It's an effect that couldn't be achieved without virtual reality, even if the idea of becoming the child-sized recipient of your own advice sounds a little creepy.

"The main reason that we used a child is that we wanted our participants to feel comfortable being compassionate towards someone else," said Falconer. "We wanted to tap into something that was quite innate." She explained that there are additional social constraints around showing compassion to an adult—we wonder if they want or deserve to be comforted, for instance. It's basically just easier to act compassionately to a crying child, even in virtual reality.

Slater explained the whole experiment was like "a technologically very sophisticated way of role-playing," and added that, "the brain is very very flexible with respect to body representation."

And that, it seems, makes it an ideal tool for changing attitudes.

And it's not just about feeling better in yourself.
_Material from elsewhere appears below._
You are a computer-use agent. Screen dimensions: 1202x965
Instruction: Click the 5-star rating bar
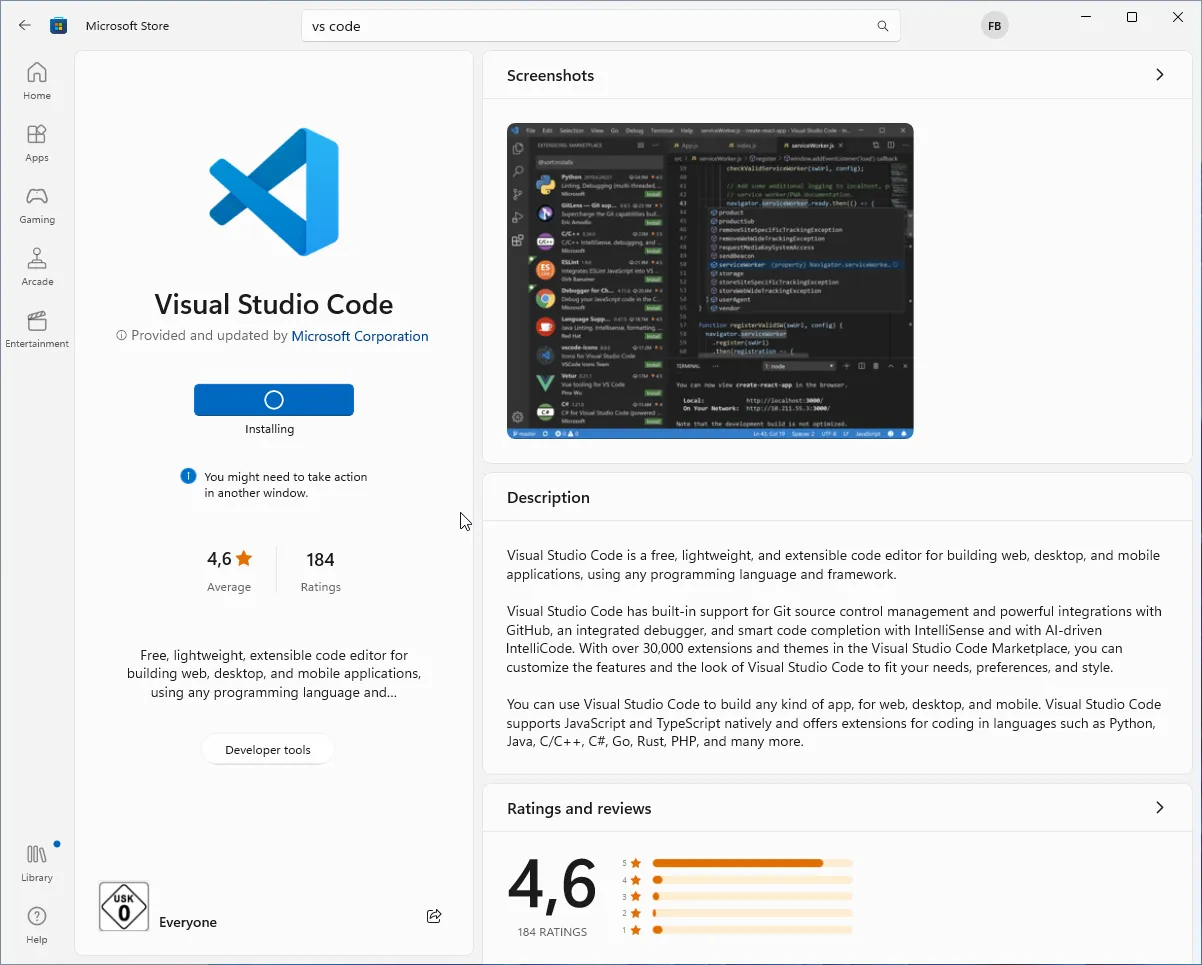tap(752, 861)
Last year, for instance, Slater  worked on a study that found "light-skinned" people presented less racial bias towards "dark-skinned" people after they took part in an experiment that put them in the position of a black avatar.

As for the exercise in self-compassion, the idea is it could one day be used in therapy. Slater pointed out that virtual reality systems are quickly getting cheaper, which could even make this sort of virtual experience suitable for self-help applications.

"The idea of having not only a setup in every psychologist's office but also in everyone's home is now a reality," he said. "This is something that's going to happen."